• MATERIAL FOR THIS EXERCISE:
====================

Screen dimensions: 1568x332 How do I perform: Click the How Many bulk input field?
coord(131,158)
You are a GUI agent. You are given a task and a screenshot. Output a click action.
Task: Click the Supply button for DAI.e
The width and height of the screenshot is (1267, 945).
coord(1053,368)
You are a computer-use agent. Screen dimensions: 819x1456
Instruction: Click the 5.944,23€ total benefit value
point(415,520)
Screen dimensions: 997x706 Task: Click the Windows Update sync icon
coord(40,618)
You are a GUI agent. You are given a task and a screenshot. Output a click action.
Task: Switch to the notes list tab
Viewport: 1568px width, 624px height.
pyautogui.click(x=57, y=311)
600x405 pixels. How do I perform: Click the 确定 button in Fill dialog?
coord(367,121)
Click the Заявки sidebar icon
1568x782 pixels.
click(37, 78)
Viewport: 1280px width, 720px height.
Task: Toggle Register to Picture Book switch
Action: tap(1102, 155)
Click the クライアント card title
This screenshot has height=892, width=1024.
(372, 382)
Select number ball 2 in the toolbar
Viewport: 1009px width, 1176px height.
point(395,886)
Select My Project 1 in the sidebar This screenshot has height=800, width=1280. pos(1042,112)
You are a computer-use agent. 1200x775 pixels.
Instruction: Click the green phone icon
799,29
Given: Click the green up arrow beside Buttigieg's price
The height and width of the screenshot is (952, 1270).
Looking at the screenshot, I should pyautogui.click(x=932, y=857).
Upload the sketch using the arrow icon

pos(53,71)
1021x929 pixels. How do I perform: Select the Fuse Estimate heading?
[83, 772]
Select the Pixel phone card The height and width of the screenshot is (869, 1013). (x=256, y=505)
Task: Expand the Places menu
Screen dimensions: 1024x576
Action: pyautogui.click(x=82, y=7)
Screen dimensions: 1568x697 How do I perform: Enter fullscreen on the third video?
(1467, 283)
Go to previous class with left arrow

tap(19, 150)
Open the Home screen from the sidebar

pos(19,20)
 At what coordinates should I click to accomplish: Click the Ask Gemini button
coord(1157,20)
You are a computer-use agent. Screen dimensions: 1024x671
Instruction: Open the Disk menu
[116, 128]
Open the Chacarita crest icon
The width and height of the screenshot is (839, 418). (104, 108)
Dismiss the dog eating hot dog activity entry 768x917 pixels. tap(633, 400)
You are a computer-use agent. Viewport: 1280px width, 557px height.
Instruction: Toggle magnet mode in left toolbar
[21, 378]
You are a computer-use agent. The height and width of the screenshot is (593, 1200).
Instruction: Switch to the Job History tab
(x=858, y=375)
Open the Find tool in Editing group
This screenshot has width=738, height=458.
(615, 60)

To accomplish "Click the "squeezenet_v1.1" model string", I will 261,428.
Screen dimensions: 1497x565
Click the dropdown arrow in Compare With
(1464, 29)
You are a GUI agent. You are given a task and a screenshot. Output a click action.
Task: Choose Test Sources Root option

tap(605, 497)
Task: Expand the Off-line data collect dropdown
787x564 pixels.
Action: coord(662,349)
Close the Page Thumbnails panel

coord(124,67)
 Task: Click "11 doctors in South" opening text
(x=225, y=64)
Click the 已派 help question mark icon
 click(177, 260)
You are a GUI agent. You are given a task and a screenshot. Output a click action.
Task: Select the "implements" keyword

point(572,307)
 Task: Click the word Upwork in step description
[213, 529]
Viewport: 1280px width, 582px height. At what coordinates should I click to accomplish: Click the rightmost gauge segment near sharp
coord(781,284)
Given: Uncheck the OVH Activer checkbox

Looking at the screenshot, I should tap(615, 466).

====================

• PROBLEM TO SOLVE:
Down to the last line, retype the entries above exactly.

• WRITTEN SOLUTION:
Screen dimensions: 1568x332 How do I perform: Click the How Many bulk input field?
coord(131,158)
You are a GUI agent. You are given a task and a screenshot. Output a click action.
Task: Click the Supply button for DAI.e
The width and height of the screenshot is (1267, 945).
coord(1053,368)
You are a computer-use agent. Screen dimensions: 819x1456
Instruction: Click the 5.944,23€ total benefit value
point(415,520)
Screen dimensions: 997x706 Task: Click the Windows Update sync icon
coord(40,618)
You are a GUI agent. You are given a task and a screenshot. Output a click action.
Task: Switch to the notes list tab
Viewport: 1568px width, 624px height.
pyautogui.click(x=57, y=311)
600x405 pixels. How do I perform: Click the 确定 button in Fill dialog?
coord(367,121)
Click the Заявки sidebar icon
1568x782 pixels.
click(37, 78)
Viewport: 1280px width, 720px height.
Task: Toggle Register to Picture Book switch
Action: tap(1102, 155)
Click the クライアント card title
This screenshot has height=892, width=1024.
(372, 382)
Select number ball 2 in the toolbar
Viewport: 1009px width, 1176px height.
point(395,886)
Select My Project 1 in the sidebar This screenshot has height=800, width=1280. pos(1042,112)
You are a computer-use agent. 1200x775 pixels.
Instruction: Click the green phone icon
799,29
Given: Click the green up arrow beside Buttigieg's price
The height and width of the screenshot is (952, 1270).
Looking at the screenshot, I should pyautogui.click(x=932, y=857).
Upload the sketch using the arrow icon

pos(53,71)
1021x929 pixels. How do I perform: Select the Fuse Estimate heading?
[83, 772]
Select the Pixel phone card The height and width of the screenshot is (869, 1013). (x=256, y=505)
Task: Expand the Places menu
Screen dimensions: 1024x576
Action: pyautogui.click(x=82, y=7)
Screen dimensions: 1568x697 How do I perform: Enter fullscreen on the third video?
(1467, 283)
Go to previous class with left arrow

tap(19, 150)
Open the Home screen from the sidebar

pos(19,20)
 At what coordinates should I click to accomplish: Click the Ask Gemini button
coord(1157,20)
You are a computer-use agent. Screen dimensions: 1024x671
Instruction: Open the Disk menu
[116, 128]
Open the Chacarita crest icon
The width and height of the screenshot is (839, 418). (104, 108)
Dismiss the dog eating hot dog activity entry 768x917 pixels. tap(633, 400)
You are a computer-use agent. Viewport: 1280px width, 557px height.
Instruction: Toggle magnet mode in left toolbar
[21, 378]
You are a computer-use agent. The height and width of the screenshot is (593, 1200).
Instruction: Switch to the Job History tab
(x=858, y=375)
Open the Find tool in Editing group
This screenshot has width=738, height=458.
(615, 60)

To accomplish "Click the "squeezenet_v1.1" model string", I will 261,428.
Screen dimensions: 1497x565
Click the dropdown arrow in Compare With
(1464, 29)
You are a GUI agent. You are given a task and a screenshot. Output a click action.
Task: Choose Test Sources Root option

tap(605, 497)
Task: Expand the Off-line data collect dropdown
787x564 pixels.
Action: coord(662,349)
Close the Page Thumbnails panel

coord(124,67)
 Task: Click "11 doctors in South" opening text
(x=225, y=64)
Click the 已派 help question mark icon
 click(177, 260)
You are a GUI agent. You are given a task and a screenshot. Output a click action.
Task: Select the "implements" keyword

point(572,307)
 Task: Click the word Upwork in step description
[213, 529]
Viewport: 1280px width, 582px height. At what coordinates should I click to accomplish: Click the rightmost gauge segment near sharp
coord(781,284)
Given: Uncheck the OVH Activer checkbox

Looking at the screenshot, I should tap(615, 466).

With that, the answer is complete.